No Longer Limited to Seniors

Photo by Heather Ziegler David McCarthy from Heritage Housing Inc., the new owners of Brookpark Place in Wheeling, is shown with, at left, Jean Ann Larese, property manager at the high-rise complex, and Lisa Buettner, general manager.

WHEELING — Brookpark Place, one of Wheeling’s earliest private high-rise facilities under new ownership since 2018, is undergoing a $5 million renovation project and changes to its occupancy guidelines.

David McCarthy, representing new owners Heritage Housing Inc. of South Norwalk, Connecticut, is overseeing the renovation work by Colaianni Construction of Dillonvale. Work began in July to upgrade 10 apartment units at a time in the 152-unit, nine-story building located at 1290 National Road. Common areas such as the lobby, library/puzzle room and dining spaces also will see improvements with painting, lighting and flooring. McCarthy estimates work to be complete in 14-18 months.

For decades, Brookpark operated as affordable housing for seniors. McCarthy said the facility will continue to serve seniors, and is opening its doors to all ages and incomes.

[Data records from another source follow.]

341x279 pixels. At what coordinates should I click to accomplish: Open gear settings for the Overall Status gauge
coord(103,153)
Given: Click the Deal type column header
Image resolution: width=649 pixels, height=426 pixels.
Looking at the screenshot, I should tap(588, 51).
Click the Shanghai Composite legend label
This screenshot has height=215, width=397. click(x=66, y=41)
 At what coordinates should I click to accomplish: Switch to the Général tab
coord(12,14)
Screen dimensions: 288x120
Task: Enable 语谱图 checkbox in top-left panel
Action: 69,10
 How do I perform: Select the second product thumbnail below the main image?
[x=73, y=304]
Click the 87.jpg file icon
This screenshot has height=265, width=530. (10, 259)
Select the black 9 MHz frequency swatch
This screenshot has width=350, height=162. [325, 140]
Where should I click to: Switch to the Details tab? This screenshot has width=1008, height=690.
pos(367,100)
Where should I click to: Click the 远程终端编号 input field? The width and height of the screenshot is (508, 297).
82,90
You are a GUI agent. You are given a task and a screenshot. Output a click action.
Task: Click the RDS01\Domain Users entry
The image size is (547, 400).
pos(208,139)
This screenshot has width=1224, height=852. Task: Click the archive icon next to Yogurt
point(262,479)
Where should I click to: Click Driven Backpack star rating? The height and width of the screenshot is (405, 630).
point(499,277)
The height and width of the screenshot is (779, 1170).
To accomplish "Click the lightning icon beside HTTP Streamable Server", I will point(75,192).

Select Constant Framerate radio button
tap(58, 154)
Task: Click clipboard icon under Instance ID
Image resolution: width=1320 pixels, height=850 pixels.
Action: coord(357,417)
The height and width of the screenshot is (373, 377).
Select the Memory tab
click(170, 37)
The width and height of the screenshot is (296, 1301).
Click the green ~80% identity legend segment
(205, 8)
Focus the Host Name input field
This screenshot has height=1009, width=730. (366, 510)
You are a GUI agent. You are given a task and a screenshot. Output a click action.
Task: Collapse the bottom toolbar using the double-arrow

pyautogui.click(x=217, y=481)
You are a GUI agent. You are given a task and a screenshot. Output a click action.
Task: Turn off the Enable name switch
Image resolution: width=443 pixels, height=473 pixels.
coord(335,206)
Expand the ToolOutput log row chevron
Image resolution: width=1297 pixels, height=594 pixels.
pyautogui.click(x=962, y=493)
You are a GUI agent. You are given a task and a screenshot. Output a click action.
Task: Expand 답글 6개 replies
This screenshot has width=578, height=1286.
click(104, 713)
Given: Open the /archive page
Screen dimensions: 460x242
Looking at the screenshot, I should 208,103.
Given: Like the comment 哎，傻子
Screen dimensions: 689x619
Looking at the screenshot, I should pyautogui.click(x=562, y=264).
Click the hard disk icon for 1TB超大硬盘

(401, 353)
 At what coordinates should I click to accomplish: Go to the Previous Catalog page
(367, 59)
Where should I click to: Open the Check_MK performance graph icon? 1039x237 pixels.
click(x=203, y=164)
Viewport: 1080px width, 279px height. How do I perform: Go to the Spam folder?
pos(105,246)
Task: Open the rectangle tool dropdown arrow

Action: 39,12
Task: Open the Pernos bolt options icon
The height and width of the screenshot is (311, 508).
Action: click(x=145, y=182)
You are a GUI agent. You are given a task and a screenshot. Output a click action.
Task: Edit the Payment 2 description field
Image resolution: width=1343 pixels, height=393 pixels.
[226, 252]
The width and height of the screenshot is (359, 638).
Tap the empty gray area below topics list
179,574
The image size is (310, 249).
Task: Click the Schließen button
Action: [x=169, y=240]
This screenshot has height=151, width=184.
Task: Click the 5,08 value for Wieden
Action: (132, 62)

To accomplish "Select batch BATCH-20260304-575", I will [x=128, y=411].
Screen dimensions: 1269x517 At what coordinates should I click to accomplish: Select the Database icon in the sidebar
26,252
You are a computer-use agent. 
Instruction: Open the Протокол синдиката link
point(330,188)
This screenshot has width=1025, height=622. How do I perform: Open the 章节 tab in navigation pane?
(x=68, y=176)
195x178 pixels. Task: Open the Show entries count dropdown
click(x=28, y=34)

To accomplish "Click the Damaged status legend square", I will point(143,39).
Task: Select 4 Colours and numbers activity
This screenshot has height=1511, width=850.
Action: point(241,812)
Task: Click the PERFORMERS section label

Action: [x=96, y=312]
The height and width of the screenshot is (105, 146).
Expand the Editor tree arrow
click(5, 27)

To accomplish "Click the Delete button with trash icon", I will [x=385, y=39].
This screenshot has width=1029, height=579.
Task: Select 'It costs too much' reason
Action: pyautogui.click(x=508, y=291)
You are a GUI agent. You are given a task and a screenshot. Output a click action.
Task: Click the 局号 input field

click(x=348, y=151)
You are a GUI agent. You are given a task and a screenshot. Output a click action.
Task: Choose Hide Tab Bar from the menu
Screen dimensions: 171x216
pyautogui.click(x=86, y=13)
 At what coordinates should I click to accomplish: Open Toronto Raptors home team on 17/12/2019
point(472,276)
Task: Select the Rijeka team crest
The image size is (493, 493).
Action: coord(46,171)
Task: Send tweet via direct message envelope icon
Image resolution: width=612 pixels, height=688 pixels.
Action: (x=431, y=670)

“In addition to the repairs, we are also preserving the affordability of Brookpark Place. From 1975 until 2016, Brookpark Place was operated as affordable housing for seniors. However, when we purchased it in 2018, only 30 of the 152 units were protected as long-term affordable housing. With the assistance of the West Virginia Housing Development Fund, HUD and PNC Bank, we have raised low income housing tax credit equity and FHA financing that enables us to make 38 of the units affordable to households earning at or below 40% of the area median income and 62 of the units affordable to households earning at or below 60% of the area median income.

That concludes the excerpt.